Returning to Sydney, he worked as a tutor (1956–60) at St Paul’s College and a visiting lecturer (1956–62) at Sydney University, then at the Northcott Neurological Centre, Cammeray (1956–57), Sydney Hospital (1956–61) and St Luke’s Hospital, Elizabeth Bay (1957–61).

In 1960 he travelled to the United States where he undertook research at the Massachusetts General Hospital in Boston.

==University of New South Wales==
In 1961 he joined the just established School of Medicine at the University of New South Wales was the founder of the Department of Neurology. He was to stay at this university for his whole academic career (1961–92), beginning as senior lecturer, and being later appointed as associate professor, as professor of neurology (with a personal chair), and finally as Professor Emeritus.

During this period he also saw patients at the Prince Henry and Prince of Wales Hospitals (1961–92) and served as foundation director of the Institute of Neurological Sciences (1990–91).

In 1980 he was elected as a Fellow of the Australian Academy of Science.

==Scientific achievements==
Following early physiology experiments with special reference to the corticospinal (pyramidal) tract, Lance published a paper in the 1950s on an "attempt to regrow the severed pyramidal tract" and "restore movement to paralysed limbs".

While at the Northcott Neurological Centre, having noted that "less than 50% of migraine sufferers" were receiving effective treatment from their healthcare providers, he undertook to analyse 500 case histories of migraine and vascular headache patients. This "Herculean task" resulted in a paper published in 1960 that is now recognised as a "citation classic".

While in Massachusetts in 1963, he worked with the neurologist Raymond Adams on post-hypoxic myoclonus (now called the Lance-Adams syndrome).

During his period at the Prince Henry Hospital, he conducted research on the physiology of migraine, with special reference to serotonin and its "effects on blood vessels and brain pathways involved in pain". This work led to the "groundbreaking" discovery of the triptan family of drugs, including (after collaborative research with the United Kingdom's Glaxo) of sumatriptan, the first clinically available triptan (on the market since 1991) and a key medicine now used to resolve acute migraine attacks.

==Awards and honours==
- 1977: CBE
- 1991: AO
- 1992: Hon. DSc. (University of New South Wales)
- 2001: Centenary Medal
- 2018: Professor Tissa Wijeratne and Professor Peter Goadsby got together in 2018 to launch the annual Lance-Goadsby Symposium in recognition of his work with immediate acceptance of this event as a global neuroscience educational activity.

==Personal life==
James Lance was married for almost 70 years to Judy and they had five children.

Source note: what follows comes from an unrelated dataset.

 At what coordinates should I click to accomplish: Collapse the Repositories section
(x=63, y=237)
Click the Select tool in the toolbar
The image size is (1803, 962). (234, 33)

He died on 20 February 2019.

==Select bibliography==
- Mechanism and Management of Headache (London: Butterworths, c. 1969; 3rd ed., 1978; 4th ed., 1982; 6th ed., Boston and Oxford: Butterworth Heinemann, 1999; 7th ed., Oxford: Elsevier Butterworth-Heinemann, 2005). (Joint editor for 6th ed.: Peter J. Goadsby.)
- A Physiological Approach to Clinical Neurology (London: Butterworths, 1970; 	Oxford: Elsevier Science, 3rd ed., 2014.). (Joint author for 3rd ed.: James G. McLeod.)
- Introductory Neurology, Melbourne: Blackwell Scientific Publications, 1989. Joint author: James G. McLeod.
- Migraine and Other Headaches, Sydney: Simon & Schuster Australia, 1999.
- The Golden Trout, Thomas Nelson, 1977.